PROVIDED DATA:
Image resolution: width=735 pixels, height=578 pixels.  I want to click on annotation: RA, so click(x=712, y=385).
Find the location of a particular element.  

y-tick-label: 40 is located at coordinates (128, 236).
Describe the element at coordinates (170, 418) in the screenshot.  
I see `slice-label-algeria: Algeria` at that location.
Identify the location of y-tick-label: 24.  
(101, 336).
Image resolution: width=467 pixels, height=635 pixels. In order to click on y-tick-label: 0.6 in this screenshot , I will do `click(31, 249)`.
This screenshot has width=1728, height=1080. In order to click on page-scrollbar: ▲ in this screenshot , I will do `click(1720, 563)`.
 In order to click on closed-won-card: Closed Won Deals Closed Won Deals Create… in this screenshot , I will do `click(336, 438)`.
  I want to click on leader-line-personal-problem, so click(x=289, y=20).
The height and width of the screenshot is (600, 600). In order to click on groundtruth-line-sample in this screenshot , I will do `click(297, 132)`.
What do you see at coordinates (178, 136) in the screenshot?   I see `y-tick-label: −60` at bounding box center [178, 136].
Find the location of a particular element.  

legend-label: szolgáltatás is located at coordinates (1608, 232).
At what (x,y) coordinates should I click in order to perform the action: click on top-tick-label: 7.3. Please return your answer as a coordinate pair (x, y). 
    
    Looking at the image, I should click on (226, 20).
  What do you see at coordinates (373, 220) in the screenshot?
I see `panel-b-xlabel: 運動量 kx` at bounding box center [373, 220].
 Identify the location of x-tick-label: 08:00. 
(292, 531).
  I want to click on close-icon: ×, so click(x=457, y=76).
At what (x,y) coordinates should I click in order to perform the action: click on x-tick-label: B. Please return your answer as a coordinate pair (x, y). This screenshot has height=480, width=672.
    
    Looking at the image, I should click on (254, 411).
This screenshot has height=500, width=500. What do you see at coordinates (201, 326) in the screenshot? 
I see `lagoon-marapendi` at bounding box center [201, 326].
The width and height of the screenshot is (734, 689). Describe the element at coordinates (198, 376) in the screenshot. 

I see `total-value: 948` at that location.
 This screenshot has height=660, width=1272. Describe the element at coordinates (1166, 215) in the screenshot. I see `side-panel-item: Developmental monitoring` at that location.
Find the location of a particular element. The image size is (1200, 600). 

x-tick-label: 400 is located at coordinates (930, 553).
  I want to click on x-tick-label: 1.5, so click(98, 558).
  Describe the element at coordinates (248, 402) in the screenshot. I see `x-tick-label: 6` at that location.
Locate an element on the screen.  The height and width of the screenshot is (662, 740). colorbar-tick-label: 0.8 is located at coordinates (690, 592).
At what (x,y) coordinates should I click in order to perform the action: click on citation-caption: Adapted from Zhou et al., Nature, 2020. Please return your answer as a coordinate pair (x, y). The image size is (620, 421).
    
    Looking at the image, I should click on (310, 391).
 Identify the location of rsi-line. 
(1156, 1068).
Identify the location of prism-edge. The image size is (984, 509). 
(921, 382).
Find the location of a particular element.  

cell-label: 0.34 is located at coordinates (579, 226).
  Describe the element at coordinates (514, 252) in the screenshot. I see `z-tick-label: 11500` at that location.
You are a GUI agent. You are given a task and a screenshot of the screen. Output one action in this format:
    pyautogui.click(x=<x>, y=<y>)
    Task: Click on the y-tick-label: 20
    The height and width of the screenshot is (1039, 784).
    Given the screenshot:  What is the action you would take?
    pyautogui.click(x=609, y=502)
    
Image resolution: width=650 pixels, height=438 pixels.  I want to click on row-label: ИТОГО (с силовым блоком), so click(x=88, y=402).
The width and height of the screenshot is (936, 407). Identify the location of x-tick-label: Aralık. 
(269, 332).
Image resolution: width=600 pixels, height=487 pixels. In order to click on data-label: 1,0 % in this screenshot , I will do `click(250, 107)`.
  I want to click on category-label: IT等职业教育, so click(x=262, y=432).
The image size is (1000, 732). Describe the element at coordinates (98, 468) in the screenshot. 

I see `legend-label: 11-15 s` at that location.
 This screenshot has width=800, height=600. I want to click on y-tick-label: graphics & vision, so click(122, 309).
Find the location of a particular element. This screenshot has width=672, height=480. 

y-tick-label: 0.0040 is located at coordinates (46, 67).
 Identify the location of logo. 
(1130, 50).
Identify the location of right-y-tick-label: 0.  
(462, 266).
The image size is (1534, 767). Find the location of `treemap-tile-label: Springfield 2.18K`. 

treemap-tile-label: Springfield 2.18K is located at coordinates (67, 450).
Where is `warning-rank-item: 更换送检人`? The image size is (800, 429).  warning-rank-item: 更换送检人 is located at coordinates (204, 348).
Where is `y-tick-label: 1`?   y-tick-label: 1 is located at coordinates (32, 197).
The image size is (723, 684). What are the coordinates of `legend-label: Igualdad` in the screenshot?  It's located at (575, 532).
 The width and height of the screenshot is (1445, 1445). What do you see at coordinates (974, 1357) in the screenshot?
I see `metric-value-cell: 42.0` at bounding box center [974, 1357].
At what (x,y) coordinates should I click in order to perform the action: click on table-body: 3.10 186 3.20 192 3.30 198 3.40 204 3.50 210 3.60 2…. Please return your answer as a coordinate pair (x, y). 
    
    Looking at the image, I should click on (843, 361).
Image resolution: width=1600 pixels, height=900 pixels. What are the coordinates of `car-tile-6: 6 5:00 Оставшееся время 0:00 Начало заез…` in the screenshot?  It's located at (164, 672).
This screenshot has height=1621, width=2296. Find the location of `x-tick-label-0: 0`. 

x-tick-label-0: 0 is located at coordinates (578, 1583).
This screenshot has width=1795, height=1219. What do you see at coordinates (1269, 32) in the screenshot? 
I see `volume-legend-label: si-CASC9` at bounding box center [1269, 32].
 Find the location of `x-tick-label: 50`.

WORK INSTRUCTION: Reproduce all of the rows above verbatim.

RESULT FOR THIS EXERCISE:
Image resolution: width=735 pixels, height=578 pixels.  I want to click on annotation: RA, so click(x=712, y=385).
Find the location of a particular element.  

y-tick-label: 40 is located at coordinates (128, 236).
Describe the element at coordinates (170, 418) in the screenshot.  
I see `slice-label-algeria: Algeria` at that location.
Identify the location of y-tick-label: 24.  
(101, 336).
Image resolution: width=467 pixels, height=635 pixels. In order to click on y-tick-label: 0.6 in this screenshot , I will do `click(31, 249)`.
This screenshot has width=1728, height=1080. In order to click on page-scrollbar: ▲ in this screenshot , I will do `click(1720, 563)`.
 In order to click on closed-won-card: Closed Won Deals Closed Won Deals Create… in this screenshot , I will do `click(336, 438)`.
  I want to click on leader-line-personal-problem, so click(x=289, y=20).
The height and width of the screenshot is (600, 600). In order to click on groundtruth-line-sample in this screenshot , I will do `click(297, 132)`.
What do you see at coordinates (178, 136) in the screenshot?   I see `y-tick-label: −60` at bounding box center [178, 136].
Find the location of a particular element.  

legend-label: szolgáltatás is located at coordinates (1608, 232).
At what (x,y) coordinates should I click in order to perform the action: click on top-tick-label: 7.3. Please return your answer as a coordinate pair (x, y). 
    
    Looking at the image, I should click on (226, 20).
  What do you see at coordinates (373, 220) in the screenshot?
I see `panel-b-xlabel: 運動量 kx` at bounding box center [373, 220].
 Identify the location of x-tick-label: 08:00. 
(292, 531).
  I want to click on close-icon: ×, so click(x=457, y=76).
At what (x,y) coordinates should I click in order to perform the action: click on x-tick-label: B. Please return your answer as a coordinate pair (x, y). This screenshot has height=480, width=672.
    
    Looking at the image, I should click on (254, 411).
This screenshot has height=500, width=500. What do you see at coordinates (201, 326) in the screenshot? 
I see `lagoon-marapendi` at bounding box center [201, 326].
The width and height of the screenshot is (734, 689). Describe the element at coordinates (198, 376) in the screenshot. 

I see `total-value: 948` at that location.
 This screenshot has height=660, width=1272. Describe the element at coordinates (1166, 215) in the screenshot. I see `side-panel-item: Developmental monitoring` at that location.
Find the location of a particular element. The image size is (1200, 600). 

x-tick-label: 400 is located at coordinates (930, 553).
  I want to click on x-tick-label: 1.5, so click(98, 558).
  Describe the element at coordinates (248, 402) in the screenshot. I see `x-tick-label: 6` at that location.
Locate an element on the screen.  The height and width of the screenshot is (662, 740). colorbar-tick-label: 0.8 is located at coordinates (690, 592).
At what (x,y) coordinates should I click in order to perform the action: click on citation-caption: Adapted from Zhou et al., Nature, 2020. Please return your answer as a coordinate pair (x, y). The image size is (620, 421).
    
    Looking at the image, I should click on (310, 391).
 Identify the location of rsi-line. 
(1156, 1068).
Identify the location of prism-edge. The image size is (984, 509). 
(921, 382).
Find the location of a particular element.  

cell-label: 0.34 is located at coordinates (579, 226).
  Describe the element at coordinates (514, 252) in the screenshot. I see `z-tick-label: 11500` at that location.
You are a GUI agent. You are given a task and a screenshot of the screen. Output one action in this format:
    pyautogui.click(x=<x>, y=<y>)
    Task: Click on the y-tick-label: 20
    The height and width of the screenshot is (1039, 784).
    Given the screenshot:  What is the action you would take?
    pyautogui.click(x=609, y=502)
    
Image resolution: width=650 pixels, height=438 pixels.  I want to click on row-label: ИТОГО (с силовым блоком), so click(x=88, y=402).
The width and height of the screenshot is (936, 407). Identify the location of x-tick-label: Aralık. 
(269, 332).
Image resolution: width=600 pixels, height=487 pixels. In order to click on data-label: 1,0 % in this screenshot , I will do `click(250, 107)`.
  I want to click on category-label: IT等职业教育, so click(x=262, y=432).
The image size is (1000, 732). Describe the element at coordinates (98, 468) in the screenshot. 

I see `legend-label: 11-15 s` at that location.
 This screenshot has width=800, height=600. I want to click on y-tick-label: graphics & vision, so click(122, 309).
Find the location of a particular element. This screenshot has width=672, height=480. 

y-tick-label: 0.0040 is located at coordinates (46, 67).
 Identify the location of logo. 
(1130, 50).
Identify the location of right-y-tick-label: 0.  
(462, 266).
The image size is (1534, 767). Find the location of `treemap-tile-label: Springfield 2.18K`. 

treemap-tile-label: Springfield 2.18K is located at coordinates (67, 450).
Where is `warning-rank-item: 更换送检人`? The image size is (800, 429).  warning-rank-item: 更换送检人 is located at coordinates (204, 348).
Where is `y-tick-label: 1`?   y-tick-label: 1 is located at coordinates (32, 197).
The image size is (723, 684). What are the coordinates of `legend-label: Igualdad` in the screenshot?  It's located at (575, 532).
 The width and height of the screenshot is (1445, 1445). What do you see at coordinates (974, 1357) in the screenshot?
I see `metric-value-cell: 42.0` at bounding box center [974, 1357].
At what (x,y) coordinates should I click in order to perform the action: click on table-body: 3.10 186 3.20 192 3.30 198 3.40 204 3.50 210 3.60 2…. Please return your answer as a coordinate pair (x, y). 
    
    Looking at the image, I should click on (843, 361).
Image resolution: width=1600 pixels, height=900 pixels. What are the coordinates of `car-tile-6: 6 5:00 Оставшееся время 0:00 Начало заез…` in the screenshot?  It's located at (164, 672).
This screenshot has height=1621, width=2296. Find the location of `x-tick-label-0: 0`. 

x-tick-label-0: 0 is located at coordinates (578, 1583).
This screenshot has width=1795, height=1219. What do you see at coordinates (1269, 32) in the screenshot? 
I see `volume-legend-label: si-CASC9` at bounding box center [1269, 32].
 Find the location of `x-tick-label: 50`.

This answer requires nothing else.